Within a few years, 1734, another important center for soft-paste porcelain was established in Paris. In 1748 the factory was transferred to Mennecy, where Louis-Francois, due de Villeroy, became its patron, and in 1773 to Bourg-la-Reine, moves which account for the various phases of Mennecy. Among other productions the factory turned out groups which compare favorably with the most attractive produced elsewhere in the eighteenth century. But of all the Mennecy pieces in the collection surely the most handsome is the large bust of Louis XV, based on a full-length statue in marble by Jacques-Francois Joseph Saly erected in Valenciennes in 1772. Among French porcelains this splendid portrait of the monarch must inevitably rank high.
The establishment of the Vincennes factory in 1738 by Orry de Fulvy posed the first serious threat to the influential productions from Meissen which had exerted so strong an attraction for princely patrons and collectors all over Europe. With the stimulus and security which came from royal protection, Vincennes developed wares of a quality hitherto unknown in France and worthy of acceptance by the most discriminating collectors. More daring forms were devised, surfaces enriched with new colors, and heavy gilding tastefully applied. Working at Vincennes were a number of remarkable artisans, including Claude Thomas Duplessis, Jean Adam Mathieu, and Jean Jacques Bachelier. Madame de Pompadour not only encouraged the venture but aroused the interest of the King himself in porcelain.

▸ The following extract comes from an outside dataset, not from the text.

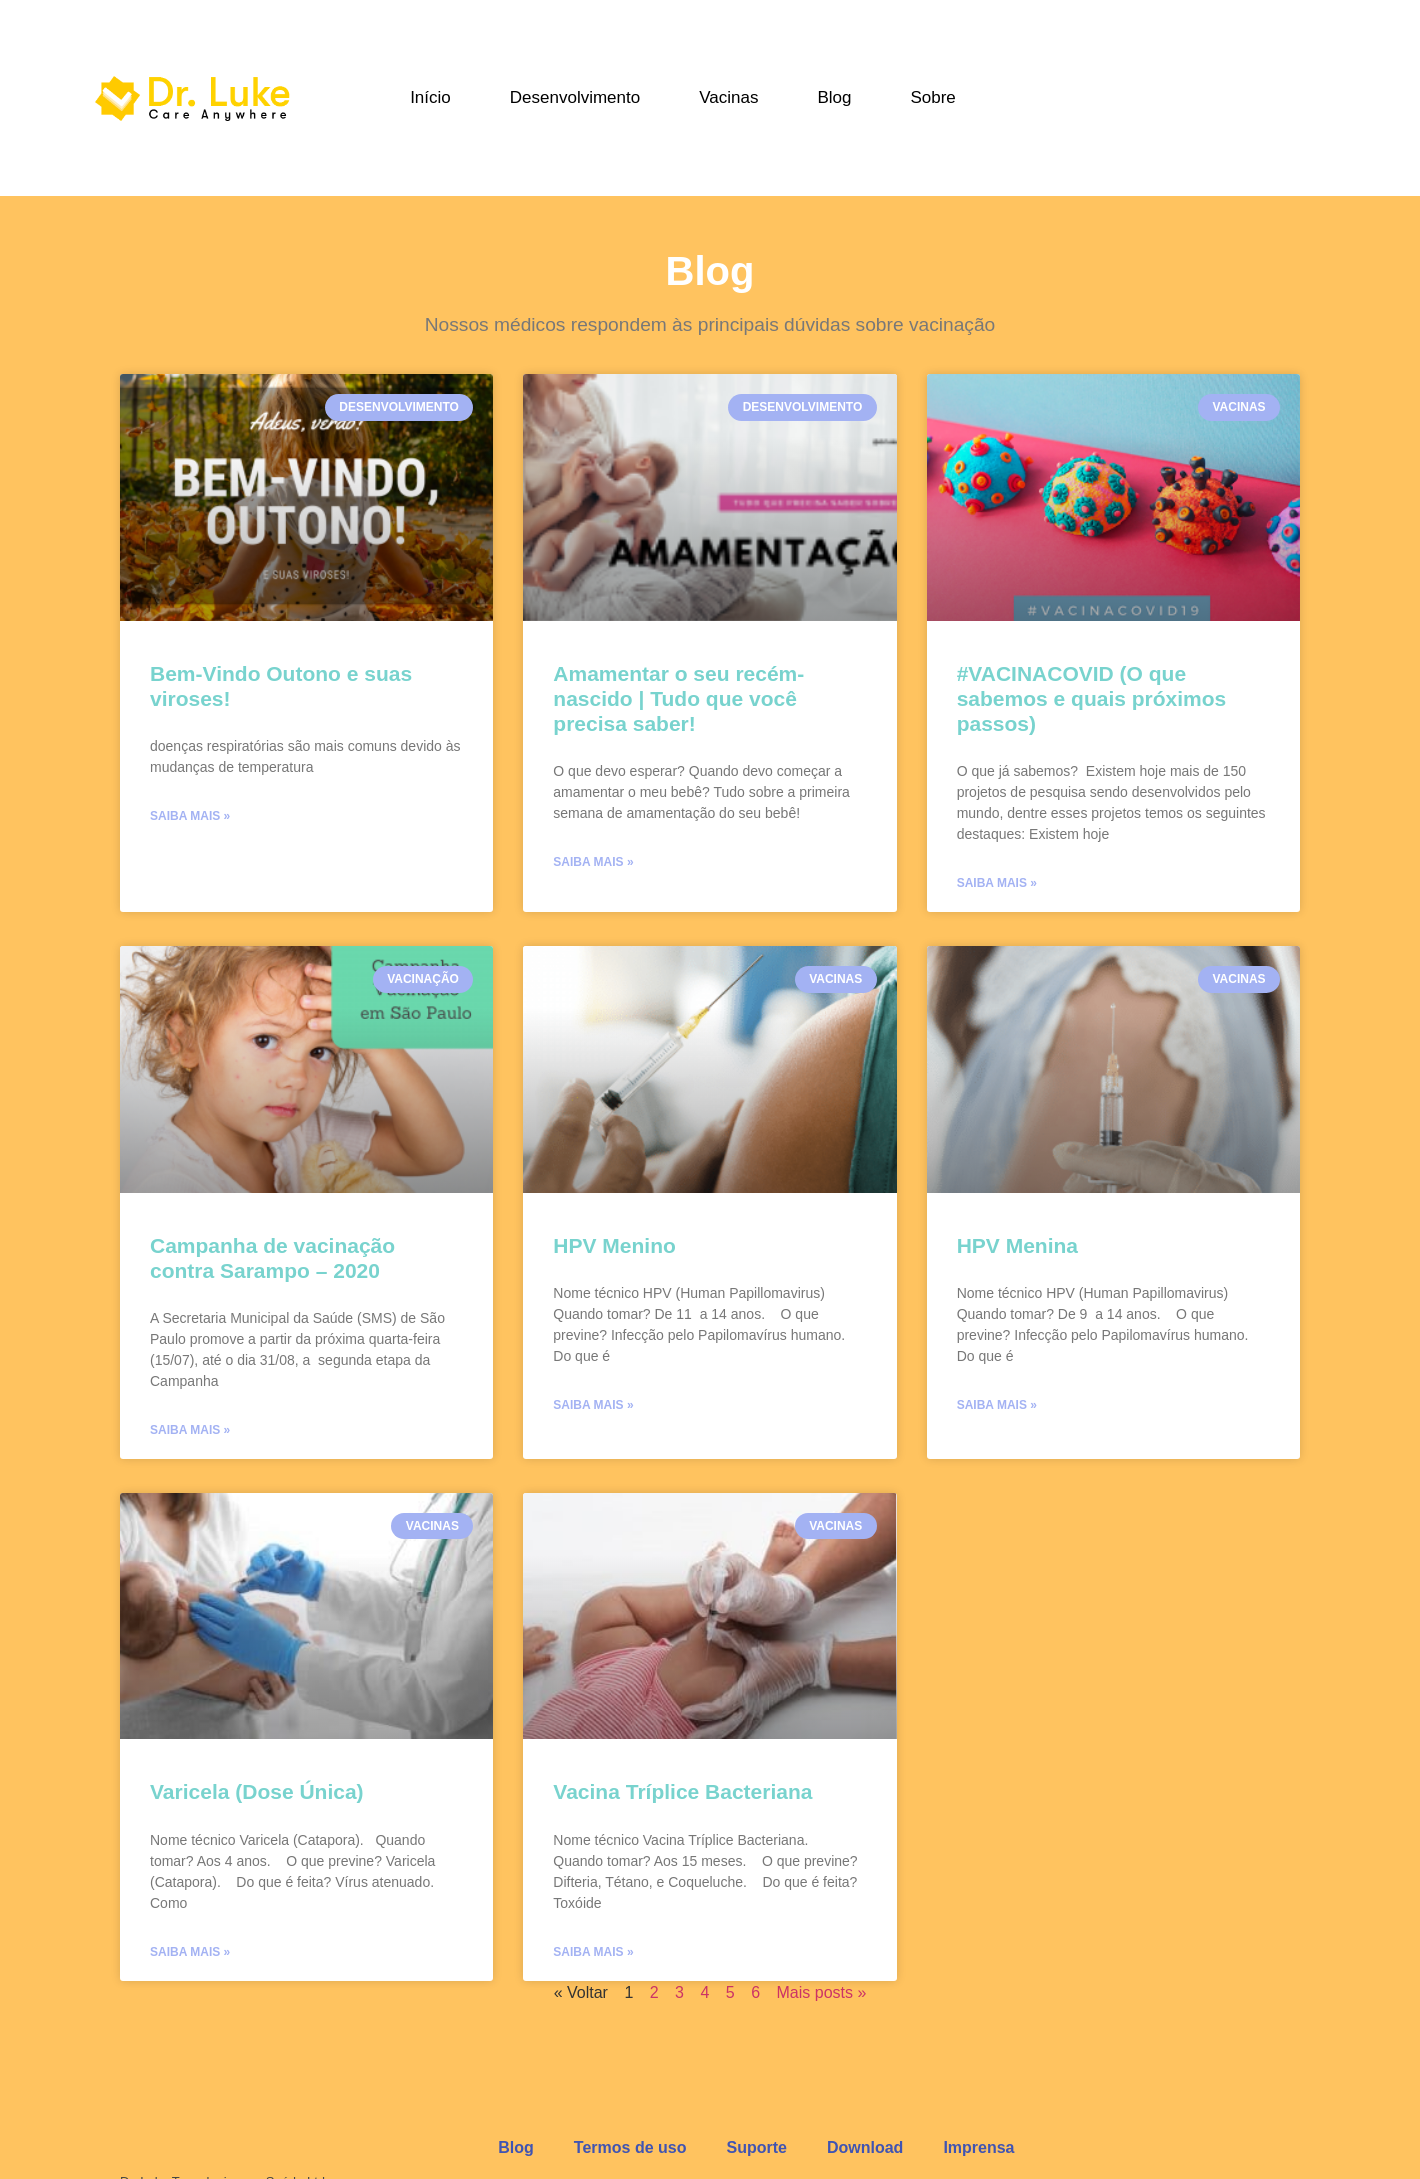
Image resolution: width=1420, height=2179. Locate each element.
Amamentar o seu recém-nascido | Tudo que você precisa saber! (678, 698)
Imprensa (978, 2147)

Among the Vincennes examples in the Morgan collection are a number of outstanding beauty. In a ewer, the gilding and exquisitely painted exotic birds find a perfect foil in the deep gros-bleu background. Painted birds also appear on vases with a white ground and delicately tinted flowers in relief, reminiscent of Meissen. Another early Vincennes vase shown here, modeled by Duplessis, is of malachite green. Of superb quality is a Vincennes tea set, with a pale lemon yellow ground and white reserved panels painted in blue and framed with gilding; the charmingly playful scenes of children in various rustic occupations are typical of the less serious side of eighteenth-century French decoration. Another attractive Vincennes item from the Atheneum's collection is a covered dish and plate, whose shape offers an interesting comparison with that of the ‘ecuelle’, a typical form in contemporary French silver.
Among the many fine French porcelains at Hartford perhaps the most attractive is a graceful Sevres figure of Madame de Pompadour, standing beside a rose-festooned column. In her characterization as the goddess of love she appropriately holds a heart in her right hand. Only nineteen of these biscuit figures were made, presumably about 1755, after a marble statue by the eminent sculptor Etienne Maurice Falconet (1716-1791). Of these only three are known to have survived; two are in collections in France, the third at the Wadsworth Atheneum. A covered bowl and plate provide an example of the skillfully painted scenes that decorate many Sevres pieces.